In the aftermath of episode two's dramatic events, Kieran (Luke Newberry) has fled his family home and Rick (David Walmsley) is being forced to choose between his human family and his 'rabid rotter' compatriots.
Kieran eventually finds himself back at the supermarket - briefly glimpsed in episode one's opening sequence - where he and Amy (Emily Bevans) stalked and killed Lisa Lancaster (Riann Steele). Back then, Jem (Harriet Cains) - despite all her bluster - was unable to kill her zombified brother when she had the chance.
It's a decent twist, explaining just why Jem's been so aggressive towards Kieran - not only did she watch her brother kill her friend, but she found herself unable to stop him and as a result resents herself as much as she resents him.
As Jem cracks, Harriet Cains does her best work - she and Luke Newberry work brilliantly together, and there's a real, genuine warmth to their interaction.
Afterwards, Kieran determines to make amends with Lisa's family, but has to make a very different confession than the one he'd planned. Lisa's parents are happy to accept that Kieran attacked their daughter, but only because they believe she will return as a PDS sufferer and can't accept the truth - that she's gone for good. It's the sort of bizarre, almost comical moral ambiguity that only a show like In The Flesh could explore.
Rick, meanwhile, is becoming increasingly wary of Bill (Steve Evets) and ultimately casts off his human disguise entirely to defy his father - a bold choice that costs him dearly. David Walmsley is a real talent - witness the fantastic scene in which he conceals the 'bad side' of his scarred face - and it's a shame that we didn't get more Rick this week.
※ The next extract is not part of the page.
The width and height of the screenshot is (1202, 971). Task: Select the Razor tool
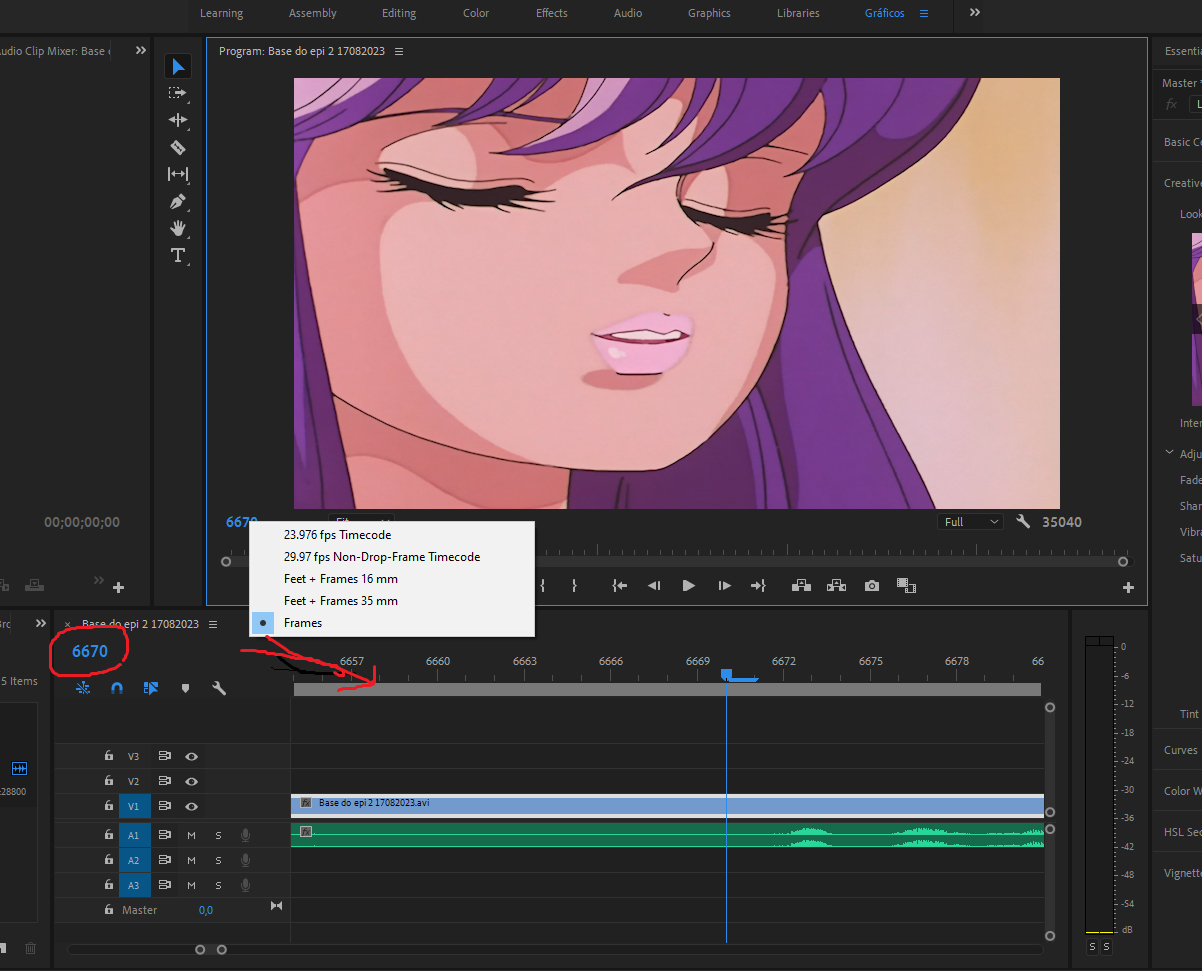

But more on that later.
I'd initially suspected - given Rick's impressive knife wielding - that he'd be forced to kill his father, but in the event, writer Mitchell opts for a crueller climax, with deranged Bill killing his son and dumping him on Kieran's doorstep, before retreating inside himself to erase all knowledge of the crime.
Steve Evets and Luke Newberry are fantastic in the confrontation that follows, and Ricky Tomlinson's Ken Burton later blowing Bill away as an act of retribution for his wife's murder is a wonderful moment - though I could have done without the clumsy metaphor of Bill literally having blood on his hands.
The devastation of the Macy family brings this initial three-episode run of In The Flesh to a grim yet fitting end, but so, so much is left unresolved or only half-explored. The unlikely romance between Amy and Philip (Stephen Thompson) is a development that comes out of nowhere and subsequently goes nowhere - a consequence of the limited three-episode run.
The fact is that Dominic Mitchell just has too many ideas to cram into such a brief trilogy. Some characters get their due - Marie Critchley gets two sensational monologues this week as Luke's mother Sue Walker, but Amy - who leaves Roarton to find the Undead Prophet - only has a few short scenes, though her interaction with Kieran again feels heartfelt and genuine.
The short run sees so much talented go under-utilised - veterans Ricky Tomlinson and Kenneth Cranham are sidelined, while talented Skins star Alex Arnold is relegated to a cameo - and many story threads - Kieran and Jem's renewed relationship, the Undead Prophet - go unresolved.
Dominic Mitchell has spoken openly about having penned a series bible that plots out the mythology of future seasons; In The Flesh was a truly unique drama and undoubtedly a risk for BBC Three, but it's a risk that paid off. Now the Beeb needs to take another risk and cough up the cash for series two.